_Task input:_
[Start of Attachment]

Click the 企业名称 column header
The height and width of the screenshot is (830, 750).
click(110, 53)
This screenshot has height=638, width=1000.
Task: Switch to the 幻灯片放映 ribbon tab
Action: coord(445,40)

[End of Attachment]
[Start of Attachment]

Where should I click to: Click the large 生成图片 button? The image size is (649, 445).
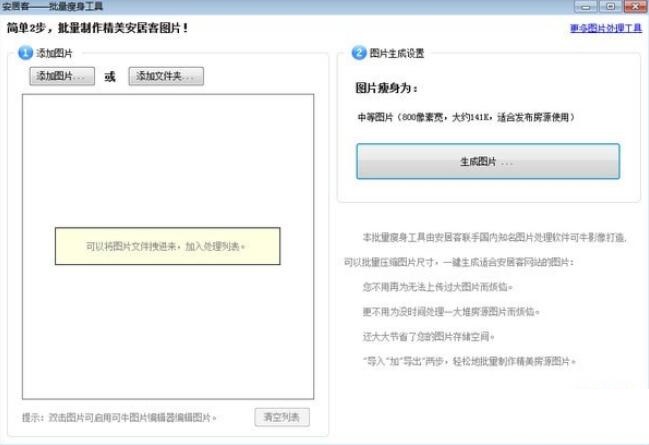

[End of Attachment]
[Start of Attachment]

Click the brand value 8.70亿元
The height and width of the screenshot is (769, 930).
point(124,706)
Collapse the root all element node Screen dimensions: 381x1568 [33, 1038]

[End of Attachment]

_Assigned task:_ Reproducing the whole listing above is not the task. Copy exactly only the lines from the one with "Click the brand value 8.70亿元" to the one with "Collapse the root", both kept.

_Exercise response:_
Click the brand value 8.70亿元
The height and width of the screenshot is (769, 930).
point(124,706)
Collapse the root all element node Screen dimensions: 381x1568 [33, 1038]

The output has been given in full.